━━ Passage given ━━
Ferdinand aus der Fünten (top photograph, middle person) was also an SS man involved in the deportations because he was partly responsible for the logistics. This pure-blooded SS man lived for persecuting Jews, his only passion, reportedly, which earned him the nickname, Judenfischer. He was initially stationed in Utrecht but later moved to The Hague, where he was involved in deportations.

Aus der Fünten had been in charge of the day-to-day management of the organization of the deportations of Jews to Westerbork in Amsterdam, and Fischer did the same work in The Hague. Lages was one step higher in the ranking and was the de facto boss of Aus der Fünten. As a passionate police officer who had started his career with the Secret State Police in Germany, he was also head of the Netherlands Security Police—involved in the fight against the resistance. Kotalla was not personally involved with the arrest and persecution of Jews and Resistance Fighters. His conviction was for his brutal behaviour as a guard in the Amersfoort Concentration Camp.
━━━
━━ Supplied information ━━
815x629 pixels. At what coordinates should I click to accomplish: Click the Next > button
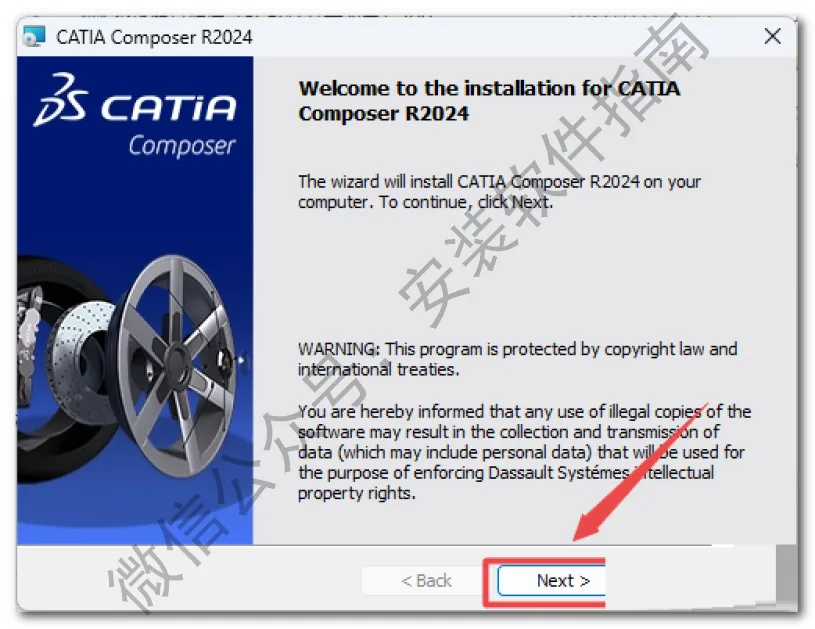coord(552,581)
━━━
Work to do — Name every person the passage about the SS men and the deportations mentions by name.

Solution to the problem — Ferdinand aus der Fünten, Fischer, Lages, Kotalla